In the article, it is explained that the size of the Angolan market is the main argument that puts the country at the top of the list for international expansion, and it is pointed out that the rapid growth in demand was another key factor in the choice.
"The country's goal is to have an electrification rate of 60 percent by 2025, with renewable energy representing more than 7.5 percent of the total, but even if Angola achieves that goal, 40 percent of the population will still need access to electricity," explained the director of the Nigerian company.
According to the Angolan Solar Industry Association, cited in the article, Angola is among the countries where social energy developers have received contracts without going through public tenders, which "has the benefit of increasing the speed of project implementation, but also involves significant project development and financing challenges."
AllBase uses 'internet of things' based technology to distribute solar power and batteries, in a model where the system can be used by other energy companies.
Electrification has been one of Angola's priorities, with the World Bank announcing in February the approval of a $250 million Angola Electricity Sector Improvement and Access Project for the provinces of Luanda, Benguela, Huila and Huambo.
"The Project for Improvement and Access to the Electricity Sector will finance electrification investments in the provinces of Luanda, Benguela, Huíla and Huambo, making 196,500 new electricity connections that will benefit about one million people and 93,857 public lighting poles," reads the statement sent then.
The total cost of the project is US$417 million, funded with a US$250 million loan from the World Bank and a US$167 million credit from the French Development Agency, and "will focus on expanding access to electricity and improving revenue collection, improving energy services, improving the capacity of PRODEL (Public Company for Electricity Production) and strengthening the sustainable management of thermal power plants."
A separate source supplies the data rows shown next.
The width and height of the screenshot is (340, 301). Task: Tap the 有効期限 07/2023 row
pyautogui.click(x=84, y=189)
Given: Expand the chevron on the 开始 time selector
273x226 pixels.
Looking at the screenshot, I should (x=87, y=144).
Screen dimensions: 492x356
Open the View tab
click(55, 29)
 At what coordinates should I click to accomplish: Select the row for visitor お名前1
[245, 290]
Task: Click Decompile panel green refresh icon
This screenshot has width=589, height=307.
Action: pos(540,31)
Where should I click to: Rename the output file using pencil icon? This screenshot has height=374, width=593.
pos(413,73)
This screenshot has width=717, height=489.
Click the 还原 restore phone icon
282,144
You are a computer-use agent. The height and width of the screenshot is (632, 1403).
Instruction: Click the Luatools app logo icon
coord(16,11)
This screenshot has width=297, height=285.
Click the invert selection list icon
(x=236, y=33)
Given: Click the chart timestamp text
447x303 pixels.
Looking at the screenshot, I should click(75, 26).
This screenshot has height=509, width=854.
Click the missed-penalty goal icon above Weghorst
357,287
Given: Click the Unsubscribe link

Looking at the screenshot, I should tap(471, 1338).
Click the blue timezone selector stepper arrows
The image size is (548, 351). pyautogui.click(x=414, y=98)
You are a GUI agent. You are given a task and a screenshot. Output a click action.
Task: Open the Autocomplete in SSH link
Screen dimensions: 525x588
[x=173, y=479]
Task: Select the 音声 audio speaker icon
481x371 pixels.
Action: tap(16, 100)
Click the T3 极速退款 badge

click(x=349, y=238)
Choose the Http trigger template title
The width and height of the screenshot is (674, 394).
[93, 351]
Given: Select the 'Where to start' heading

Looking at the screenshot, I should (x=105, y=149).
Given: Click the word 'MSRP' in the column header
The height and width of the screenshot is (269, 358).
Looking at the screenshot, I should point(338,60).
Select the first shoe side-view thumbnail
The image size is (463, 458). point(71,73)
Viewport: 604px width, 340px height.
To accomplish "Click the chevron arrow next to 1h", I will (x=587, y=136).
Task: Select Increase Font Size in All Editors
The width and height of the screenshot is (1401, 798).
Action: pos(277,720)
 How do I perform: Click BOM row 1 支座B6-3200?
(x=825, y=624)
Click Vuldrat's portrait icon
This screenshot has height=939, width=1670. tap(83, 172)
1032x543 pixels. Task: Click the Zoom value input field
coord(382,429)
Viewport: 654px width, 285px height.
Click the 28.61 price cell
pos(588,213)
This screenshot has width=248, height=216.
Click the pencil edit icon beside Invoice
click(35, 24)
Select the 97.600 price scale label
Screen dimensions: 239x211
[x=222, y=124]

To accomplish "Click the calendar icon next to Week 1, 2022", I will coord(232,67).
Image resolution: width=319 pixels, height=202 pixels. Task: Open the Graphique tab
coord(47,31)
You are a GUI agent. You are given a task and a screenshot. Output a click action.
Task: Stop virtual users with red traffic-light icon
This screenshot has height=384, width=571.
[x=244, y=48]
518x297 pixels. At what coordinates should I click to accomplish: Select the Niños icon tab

Quoted in the statement, the World Bank's director in Angola, Jean-Christophe, said that "investment in infrastructure, especially in energy, is fundamental for economic development and quality access to electricity services will have a knock-on effect in many other sectors, including agribusiness, health, education, just to name a few."
Access to energy in Angola, despite the fast-paced development of power generation capacity, "is limited to less than 40 percent of citizens, with inadequate services impacting poverty, productivity, and regional disparities," he said.
The official added that the project aims to address the most critical actions needed to help expand access to electricity, improve the operational and commercial performance of companies, and ultimately increase their credibility.